Agenda item

BHRUT UPDATE

To receive an update on issues affecting Barking, Havering and Redbridge University Hospitals’ NHS Trust (BHRUT) from Neill Moloney, Director of Planning and Performance, BHRUT.

Minutes:

The Director of Planning and Performance at BHRUT admitted that there were significant financial challenges at the Trust but felt that the Trust had the support of its partners in addressing these. H4NEL was also seen as part of the solution.

 

The Trust had recently agreed a cost improvement plan with support from the local NHS cluster. This would be shared with the Committee later in the year. It was emphasised that the transfer of services between Queens and King George Hospitals was subject to a Gateway Review confirming that the existing services were sufficiently robust in quality.

 

The current sexual health service at Queen’s was being relocated in order to allow more space for the reconfiguration of A&E at the hospital. A site for the service was currently being sought in Romford Town Centre. The Committee felt that the site identified for the service was too high profile and that such a service should not be housed in a separate, self-contained unit. The BHRUT officer agreed to feed these views back.

 

The transfer of A&E services from King George to Queen’s Hospitals was currently being planned and updates on the timescale etc. would be brought to future meetings of the Committee.

 

The Care Quality Commission (CQC) had now given feedback to the Trust and had indicated they considered satisfactory progress had been made against most of their recommendations. The CQC had however highlighted continuing concerns around A&E and the Trust’s Reset programme was designed to address emergency care transformation. The Rapid Assessment and Treatment system which had been successfully used at Queen’s would shortly be introduced at King George.

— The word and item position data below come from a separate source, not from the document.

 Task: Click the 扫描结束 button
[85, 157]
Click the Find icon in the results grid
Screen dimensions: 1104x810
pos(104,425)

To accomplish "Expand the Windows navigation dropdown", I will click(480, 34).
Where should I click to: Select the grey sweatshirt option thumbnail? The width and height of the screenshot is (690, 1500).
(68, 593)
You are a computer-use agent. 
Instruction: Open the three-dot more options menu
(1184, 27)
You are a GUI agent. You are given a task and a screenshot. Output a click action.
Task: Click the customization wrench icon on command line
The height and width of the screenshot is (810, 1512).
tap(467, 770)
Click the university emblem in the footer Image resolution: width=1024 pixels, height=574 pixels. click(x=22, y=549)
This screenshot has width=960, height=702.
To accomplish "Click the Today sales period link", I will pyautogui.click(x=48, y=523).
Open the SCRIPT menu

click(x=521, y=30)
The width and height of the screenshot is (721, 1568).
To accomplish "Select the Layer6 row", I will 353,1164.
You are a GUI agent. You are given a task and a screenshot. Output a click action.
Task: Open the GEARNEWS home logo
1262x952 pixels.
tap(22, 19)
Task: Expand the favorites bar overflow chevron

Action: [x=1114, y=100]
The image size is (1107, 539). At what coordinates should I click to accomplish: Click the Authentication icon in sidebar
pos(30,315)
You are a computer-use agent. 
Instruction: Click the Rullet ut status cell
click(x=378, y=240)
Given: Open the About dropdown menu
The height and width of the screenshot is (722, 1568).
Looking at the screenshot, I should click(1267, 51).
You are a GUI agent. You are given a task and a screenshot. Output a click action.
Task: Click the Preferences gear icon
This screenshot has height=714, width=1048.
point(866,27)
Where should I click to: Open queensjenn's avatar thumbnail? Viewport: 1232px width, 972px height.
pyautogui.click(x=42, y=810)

This system was intended to be consultant led but there remained a need to recruit further consultants to A&E at the Trust. Four more consultants had however recently been recruited to start work in September. It was also hoped to extend the hours in which the system operated. This would also require the extension of consultant cover at weekends etc.

 

The Trust now had a new management structure with 11 clinical directors and had received support from NHS London to recruit senior doctors. It was accepted that there remained a lot of work to be done but the BHRUT director felt there had been significant improvements in the last year.

 

It was explained that the A&E at King George would not be closed until work on the A&E at Queen’s had been completed. Work was in progress with the CCGs and NELFT on the clinical model of care with the aim of enhancing community provision in order to reduce hospital admissions.

 

It was agreed that the BHRUT officer would seek to obtain figures for he redundancy costs etc. associated with the recent changes at Trust Board level and supply these to the Committee. It was pointed out however that several staff affected were currently still employed by the Trust.

 

A Member related problems a constituent had encountered concerning extremely long waits for appointments at the hearing aid service. The BHRUT officer agreed to look into the specific details of the case as hearing aid service appointments were normally required to be provided within six weeks. The design of the overall outpatient function was currently being reviewed with the possibility of introducing a partial booking system where initial appointments were made six months ahead with the exact date being agreed with the patient six weeks before the appointment was due.

 

Details of debts outstanding from health tourists were regularly reported to the Trust’s finance committee. It was acknowledged that the Trust often had no choice but to provide treatment in urgent cases. The BHRUT officer agreed to obtain figures for debts of this sort that had been written off.

 

It was accepted that the Trust’s identification of patients with dementia had not been as good as it should be. The Trust was now required to identify patients suffering from this condition and to provide appropriate treatment.

 

A detailed action plan had been developed in response to the CQC report and the Trust asked for evidence showing that each recommendation had been completed. This work was also subject to external scrutiny via a clinical quality review meeting chaired by the Director of Nursing at NHS North East London and the City. A new chief operating officer and new director of transformation had been recruited and reconfiguration work at the Trust was being led by Nick Hulme.

 

A ward had now been freed up at Queen’s in order to be converted into further maternity beds. Proposals for the expanded A&E unit at Queen’s were due to be considered by the Trust board on 1 August. Some current Queen’s services would have to be relocated in order to allow for the expanded A&E department. The predicted growth in A&E activity had been factored into the plans although further work was needed on the bed capacity at Queen’s.

 

Records were kept on why people attended A&E and the BHRUT officer’s views was that many patients did not need to attend A&E and could be treated in the Urgent Care Centre. A scheme had also been run to supply patients who did not need to be seen in A&E with appointments with their GPs which had been supported by the CCG.

 

Consultants were recruited on a full-time basis although locum staff were also used. Figures would be supplied to the Committee on the proportions of locum and permanent consultants. It was accepted that the use of agency staff was more expensive and the Trust wished to reduce the resources spent on using temporary staff.

 

It was reiterated that patients would not come across from King George to Queen’s until the relevant facilities were in place. 65% of current patients at King George A&E would still be treated on the site and 58% of patients admitted at King George would be transferred to Queen’s. The Committee was pleased at the planned reduction in overall births at Queen’s to 8,000 per year.

 

BHRUT officers would also report back plans for dealing with rising rates of diabetes. It was accepted that it would be better to prevent hospital admission by treating diabetes and related conditions in the community.

 

The issue of toric lenses had been raised with commissioners but these would not be routinely commissioned. Individual funding requests could be made which would be considered on a case by case basis.

 

The Committee NOTED the update.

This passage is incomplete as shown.